I don't know who wrote the above, but I stole it from Becca at The Bates Motel . She posted it on her facebook profile. I "borrowed" it for today's blog post.
Happy Heart Day.
Today, four years ago, Aiden underwent his first open heart surgery . Though I didn't lay him directly on the surgical table. I handed him off to an anesthesiologist. I did kiss him and tell him how much I loved him. The surgical nurse would keep me informed of how surgery was going, all except bypass. I didn't want to know when my child's heart was going to stop beating. I did pray that his heart would beat again, though it didn't. Not on it's own. Not for 5 days. For 5 very long days, Aiden was hooked up to an artificial heart, lungs and kidneys. ECMO.
I have learned more than I ever thought possible. Through the course of 2 OHS's, I know how to work monitors and pumps. I have had my crash course in both nursing and cardiology. I know more medical terms than I care to know. Aiden's heart has been basically rebuilt from scratch. A good portion of it has been re-created by his surgeons.
I have celebrated 1460 Happy Heart Days since that day 4 years ago. Days that I know I should not have had. You see, Aiden was not supposed to have survived. His surgical team could not give him the prognosis of 95% chance of survival as is common with defects similar to what Aiden has. Aiden had only a 3% chance of surviving. We celebrate everything here. Words, steps, school, imaginative play, handwriting. Things that a lot of parents take for granted. I can't take those things for granted. Even sitting here typing this, my throat gets tighter, the lump gets bigger, the tears start flowing and my "heart" hurts for his.
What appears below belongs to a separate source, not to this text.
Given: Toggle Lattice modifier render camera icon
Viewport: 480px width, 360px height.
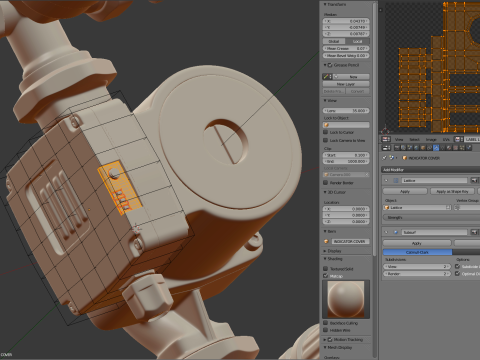Looking at the screenshot, I should (474, 180).
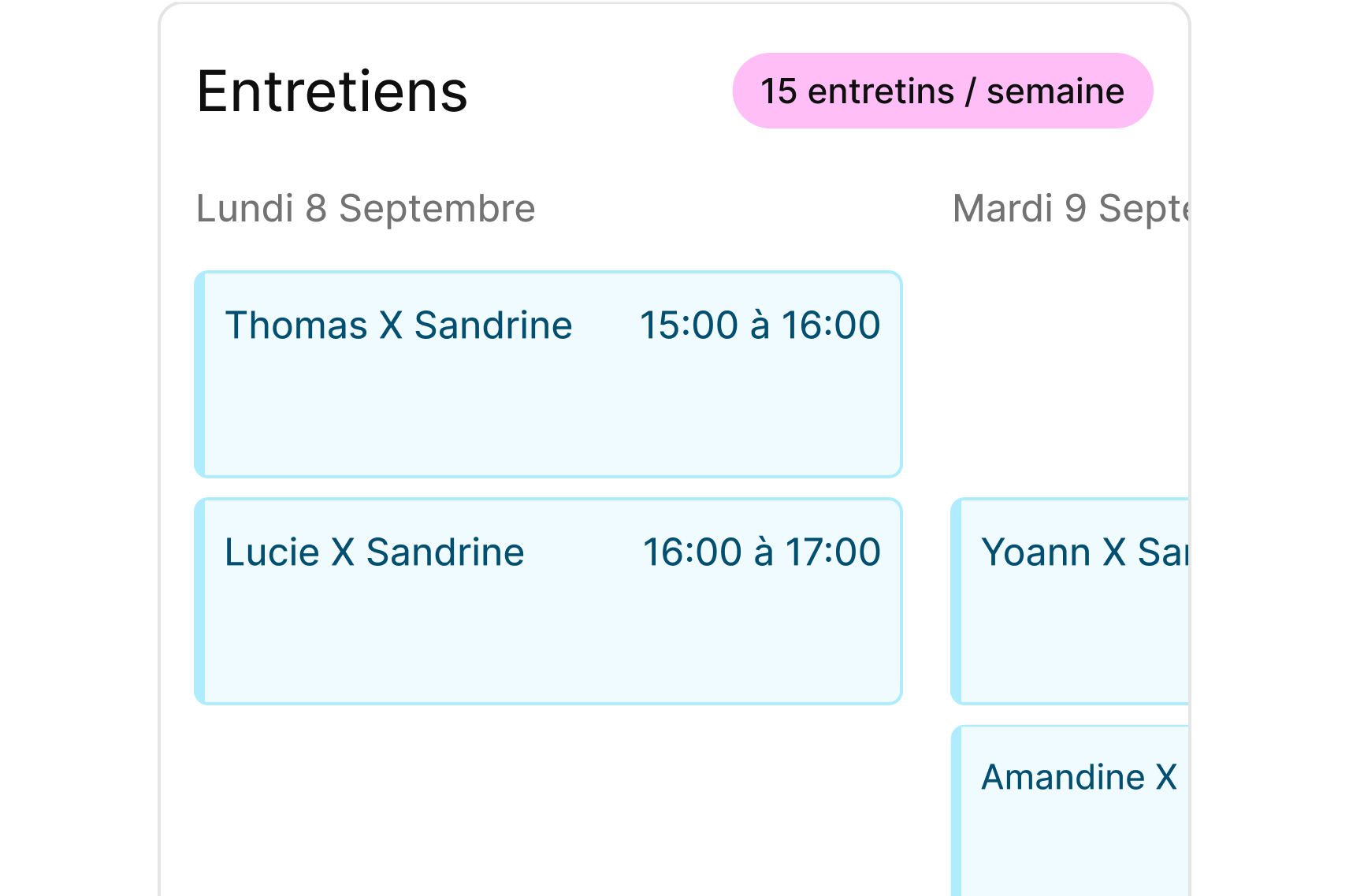
Task: Open the Thomas X Sandrine interview title
Action: coord(399,325)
Yes, I still say Aiden "has" heart defects. For the rest of his life, Aiden will be a "heart kid". As long as he lives, he will see a cardiologist every 6 months at minimum. Any procedure, even one as simple as ear tubes, is more complicated because of Aiden's heart. Special precautions have to be taken at all costs. Dental cleanings even. Several years ago, the dental association and the cardiac association changed their guidelines as to antibiotics before dental cleanings. Nope, not for Aiden. His dentist, who specializes in children with special needs isn't even qualified to put caps on Aiden's teeth. We have to see another dentist for that. Yep, that's how complicated it is. As Dr. Pediatric Cardiologist puts it... "well, it's Aiden's Heart".
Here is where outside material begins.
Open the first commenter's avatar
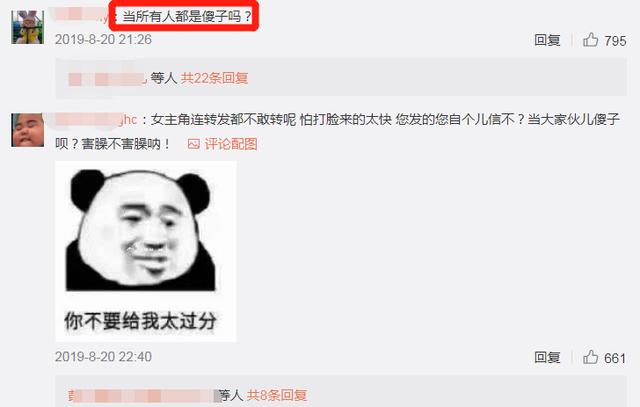Image resolution: width=640 pixels, height=407 pixels. 28,27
For most heart moms, a year or two after their child's OHS, the battle is won. They get to hear the wonderful news of "see you in a year". I'll never hear those words. I wanted to. But I won't. Ever. I know that yet another OHS looms in the future, for valve replacement. His valves have been repaired, twice. But that was more like putting duct tape over a leak. Those leaks are still there. We're going to have to fix them sooner or later. Hopefully, not for a really long time, but that's not for me to determine. If it were up to me, we wouldn't need another surgery. Not now, not ever.
I don't have those warm, fuzzy feelings about my child's open heart surgery, I probably never will. It's like that first OHS opened a can of unknown content. One that keeps opening up every few years. Yes, Aiden was given back to me, but with conditions. Aiden's heart is too complicated.
Yes, this is a road I will continue to walk. I didn't ask for this, but it's what I got. I got what God thought I needed. And I'm fine with that. I always have been. At least I keep telling myself that.